Monday, August 1, 2011

The Funk Monster

Seems like this little guy has been in my rearview mirror too long.
Today's run wasn't so much about health or fitness or weight...it was all about escaping this hairy, nasty little "funk monster" that's been too close for comfort for a while now.

I started off thinking maybe I was depressed, but I don't want to make light of a serious condition. It's just a funk I'm in. Summer does that to me. It's sad, really, that I spend all summer trying to find a routine or at least peace in not having one, and just in time for school to start back up again, I finally relax enough to enjoy it.

I was feeling frustrated with all we haven't done this summer...the plans I made to read with the kids more, teach Ryan his alphabet, teach Sarah Beth to tie her shoes, to cook together, to go to the spray park or Jump for Joy or a jillion other places...all things that I'm sure the kids would love. The truth is, though, that the kids are happy with what we have been doing, simple things like playing video games or snuggling to watch a show, and it just takes me so darn long to realize that.

So, today's run was about getting away from the funk I've been in here lately and just being present in the here and now. I've got two weeks until school starts for me, and I plan to make the most of it. But not in the cram-it-in, go-and-blow from sunup to sundown kind of way. I'm going to let the kids and my own desires lead the way. Today, they wanted to play computer and video games and go to McDonald's...check. And I want to make a tomato pie, so I'll do that.
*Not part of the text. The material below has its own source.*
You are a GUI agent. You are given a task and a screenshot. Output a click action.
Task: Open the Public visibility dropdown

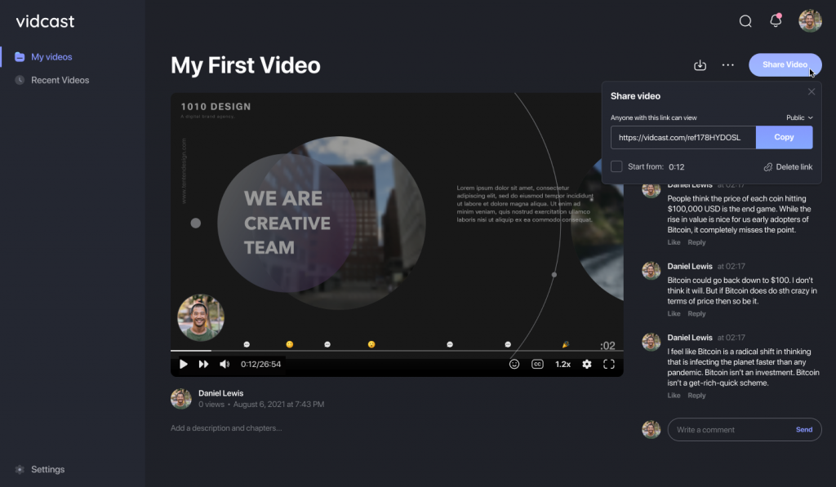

It's all in the little things, I know.

Really though, I did spend the run leaving these feelings and nagging thoughts behind me on the road. That's probably my favorite visualization when I run...these burdens and frustrations just falling off of me as I run. It's a weight being left behind, and I come home lighter and somehow happier...not in a silly, laughing mood, but with a content and blessed attidue instead.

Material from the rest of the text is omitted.